>> Start Listed records
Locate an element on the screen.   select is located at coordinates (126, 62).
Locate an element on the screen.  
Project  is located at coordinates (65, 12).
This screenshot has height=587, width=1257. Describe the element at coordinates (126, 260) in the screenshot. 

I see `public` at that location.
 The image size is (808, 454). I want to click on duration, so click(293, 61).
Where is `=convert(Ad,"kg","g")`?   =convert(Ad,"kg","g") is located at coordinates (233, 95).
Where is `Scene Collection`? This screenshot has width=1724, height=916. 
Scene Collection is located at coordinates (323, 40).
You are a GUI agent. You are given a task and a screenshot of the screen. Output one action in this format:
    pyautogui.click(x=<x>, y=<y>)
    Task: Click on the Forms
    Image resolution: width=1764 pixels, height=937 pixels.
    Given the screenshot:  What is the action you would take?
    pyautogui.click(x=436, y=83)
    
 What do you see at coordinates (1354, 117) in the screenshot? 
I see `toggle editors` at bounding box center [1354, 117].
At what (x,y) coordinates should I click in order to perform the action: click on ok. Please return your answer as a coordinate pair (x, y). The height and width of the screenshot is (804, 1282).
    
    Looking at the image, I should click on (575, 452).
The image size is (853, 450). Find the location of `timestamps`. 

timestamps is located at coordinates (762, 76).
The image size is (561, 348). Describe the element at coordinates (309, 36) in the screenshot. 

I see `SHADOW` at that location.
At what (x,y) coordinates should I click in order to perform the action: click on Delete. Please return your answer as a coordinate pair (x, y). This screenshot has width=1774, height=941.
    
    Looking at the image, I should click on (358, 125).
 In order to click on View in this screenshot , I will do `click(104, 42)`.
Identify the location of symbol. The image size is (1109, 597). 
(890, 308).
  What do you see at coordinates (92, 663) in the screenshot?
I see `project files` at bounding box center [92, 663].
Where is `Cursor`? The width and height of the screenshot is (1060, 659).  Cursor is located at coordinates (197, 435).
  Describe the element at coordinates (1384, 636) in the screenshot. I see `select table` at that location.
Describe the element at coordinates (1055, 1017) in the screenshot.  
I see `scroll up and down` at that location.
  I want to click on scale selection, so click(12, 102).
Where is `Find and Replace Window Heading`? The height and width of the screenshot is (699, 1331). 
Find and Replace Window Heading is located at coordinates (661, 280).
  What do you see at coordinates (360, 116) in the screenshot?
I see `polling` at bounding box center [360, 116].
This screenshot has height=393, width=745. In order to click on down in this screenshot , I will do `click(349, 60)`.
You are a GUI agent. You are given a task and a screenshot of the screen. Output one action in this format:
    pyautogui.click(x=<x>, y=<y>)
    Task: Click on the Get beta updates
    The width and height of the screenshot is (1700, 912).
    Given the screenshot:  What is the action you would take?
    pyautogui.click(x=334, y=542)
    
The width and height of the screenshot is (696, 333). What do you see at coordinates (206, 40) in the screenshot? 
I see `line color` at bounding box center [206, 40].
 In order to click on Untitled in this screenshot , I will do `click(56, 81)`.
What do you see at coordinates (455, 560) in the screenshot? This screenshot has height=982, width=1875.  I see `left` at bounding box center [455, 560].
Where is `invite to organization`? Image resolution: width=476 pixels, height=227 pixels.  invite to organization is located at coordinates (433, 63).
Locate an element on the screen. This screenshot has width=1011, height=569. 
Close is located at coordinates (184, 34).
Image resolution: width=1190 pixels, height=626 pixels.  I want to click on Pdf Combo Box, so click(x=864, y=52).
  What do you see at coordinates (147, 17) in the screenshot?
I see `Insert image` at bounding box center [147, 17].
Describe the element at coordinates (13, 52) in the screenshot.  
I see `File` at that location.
>> End Listed records
» **Set exercise**
Switch every "Locate an element on the screen" in the listing above to "Find an element on the screen" and leave the rest of the lines unchanged.

» **Result below**
Find an element on the screen.   select is located at coordinates (126, 62).
Find an element on the screen.  
Project  is located at coordinates (65, 12).
This screenshot has height=587, width=1257. Describe the element at coordinates (126, 260) in the screenshot. 

I see `public` at that location.
 The image size is (808, 454). I want to click on duration, so click(293, 61).
Where is `=convert(Ad,"kg","g")`?   =convert(Ad,"kg","g") is located at coordinates (233, 95).
Where is `Scene Collection`? This screenshot has width=1724, height=916. 
Scene Collection is located at coordinates (323, 40).
You are a GUI agent. You are given a task and a screenshot of the screen. Output one action in this format:
    pyautogui.click(x=<x>, y=<y>)
    Task: Click on the Forms
    Image resolution: width=1764 pixels, height=937 pixels.
    Given the screenshot:  What is the action you would take?
    pyautogui.click(x=436, y=83)
    
 What do you see at coordinates (1354, 117) in the screenshot? 
I see `toggle editors` at bounding box center [1354, 117].
At what (x,y) coordinates should I click in order to perform the action: click on ok. Please return your answer as a coordinate pair (x, y). The height and width of the screenshot is (804, 1282).
    
    Looking at the image, I should click on (575, 452).
The image size is (853, 450). Find the location of `timestamps`. 

timestamps is located at coordinates (762, 76).
The image size is (561, 348). Describe the element at coordinates (309, 36) in the screenshot. 

I see `SHADOW` at that location.
At what (x,y) coordinates should I click in order to perform the action: click on Delete. Please return your answer as a coordinate pair (x, y). This screenshot has width=1774, height=941.
    
    Looking at the image, I should click on (358, 125).
 In order to click on View in this screenshot , I will do `click(104, 42)`.
Identify the location of symbol. The image size is (1109, 597). 
(890, 308).
  What do you see at coordinates (92, 663) in the screenshot?
I see `project files` at bounding box center [92, 663].
Where is `Cursor`? The width and height of the screenshot is (1060, 659).  Cursor is located at coordinates (197, 435).
  Describe the element at coordinates (1384, 636) in the screenshot. I see `select table` at that location.
Describe the element at coordinates (1055, 1017) in the screenshot.  
I see `scroll up and down` at that location.
  I want to click on scale selection, so click(12, 102).
Where is `Find and Replace Window Heading`? The height and width of the screenshot is (699, 1331). 
Find and Replace Window Heading is located at coordinates (661, 280).
  What do you see at coordinates (360, 116) in the screenshot?
I see `polling` at bounding box center [360, 116].
This screenshot has height=393, width=745. In order to click on down in this screenshot , I will do `click(349, 60)`.
You are a GUI agent. You are given a task and a screenshot of the screen. Output one action in this format:
    pyautogui.click(x=<x>, y=<y>)
    Task: Click on the Get beta updates
    The width and height of the screenshot is (1700, 912).
    Given the screenshot:  What is the action you would take?
    pyautogui.click(x=334, y=542)
    
The width and height of the screenshot is (696, 333). What do you see at coordinates (206, 40) in the screenshot? 
I see `line color` at bounding box center [206, 40].
 In order to click on Untitled in this screenshot , I will do `click(56, 81)`.
What do you see at coordinates (455, 560) in the screenshot? This screenshot has height=982, width=1875.  I see `left` at bounding box center [455, 560].
Where is `invite to organization`? Image resolution: width=476 pixels, height=227 pixels.  invite to organization is located at coordinates (433, 63).
Find an element on the screen. This screenshot has width=1011, height=569. 
Close is located at coordinates (184, 34).
Image resolution: width=1190 pixels, height=626 pixels.  I want to click on Pdf Combo Box, so click(x=864, y=52).
  What do you see at coordinates (147, 17) in the screenshot?
I see `Insert image` at bounding box center [147, 17].
Describe the element at coordinates (13, 52) in the screenshot.  
I see `File` at that location.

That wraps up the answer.